▸ **Work task**
All the data beneath this line is to be reproduced exactly.

[Stored data entries]
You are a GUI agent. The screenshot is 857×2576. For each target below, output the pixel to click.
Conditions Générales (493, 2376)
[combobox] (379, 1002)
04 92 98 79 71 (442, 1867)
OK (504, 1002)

▸ **Result of the task**
You are a GUI agent. The screenshot is 857×2576. For each target below, output the pixel to click.
Conditions Générales (493, 2376)
[combobox] (379, 1002)
04 92 98 79 71 (442, 1867)
OK (504, 1002)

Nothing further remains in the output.